▸ WORK INSTRUCTIONS
Below is some data. Retype exactly the lines starting at the one with "You are a GUI" and ending at the one with "DE KALKOEN MONOLOOG → (667, 1264)".

▸ MATERIALS PROVIDED
────────────────────────────────────────

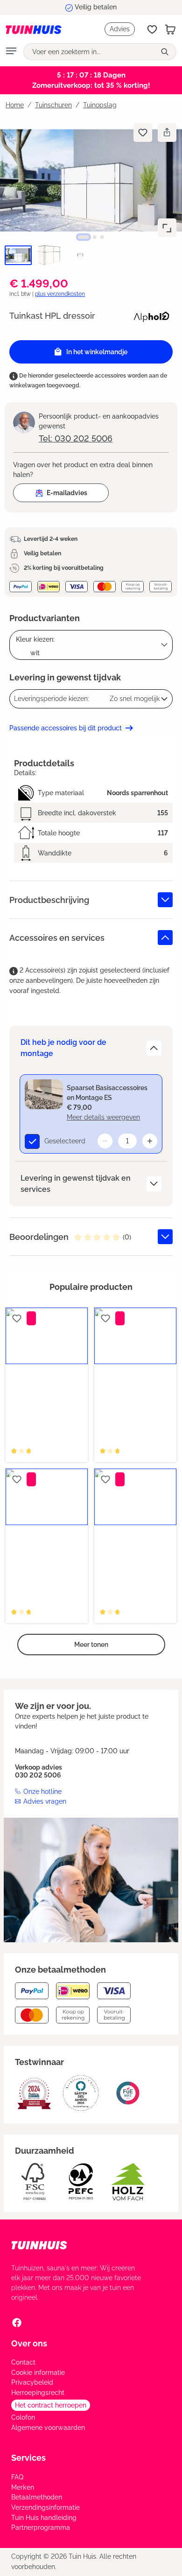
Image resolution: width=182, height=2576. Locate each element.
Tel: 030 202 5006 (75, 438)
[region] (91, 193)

────────────────────────────────────────

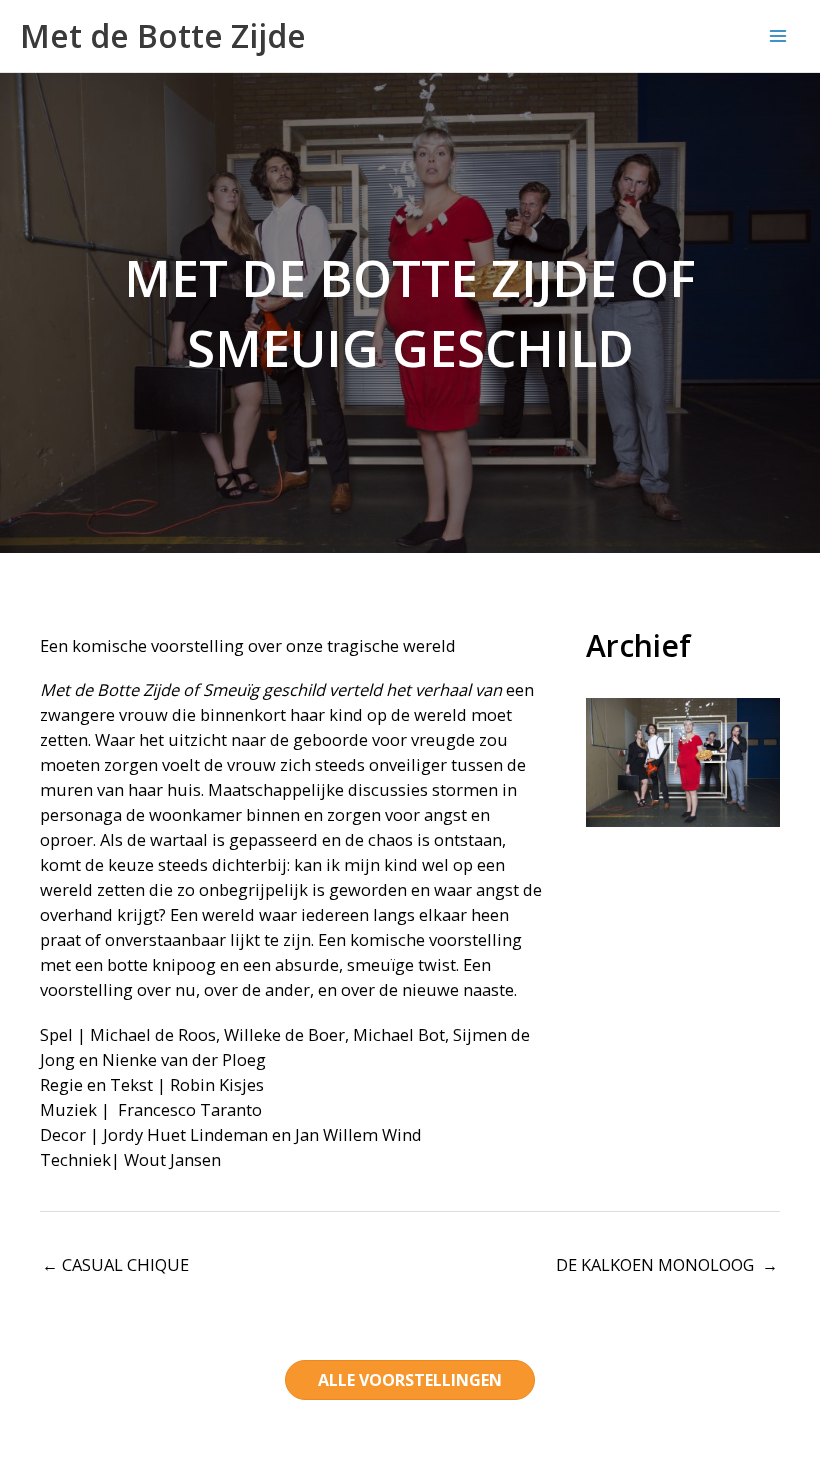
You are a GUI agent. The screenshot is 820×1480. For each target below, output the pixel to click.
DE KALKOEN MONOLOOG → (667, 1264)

────────────────────────────────────────

▸ YOUR RESPONSE
You are a GUI agent. The screenshot is 820×1480. For each target below, output the pixel to click.
DE KALKOEN MONOLOOG → (667, 1264)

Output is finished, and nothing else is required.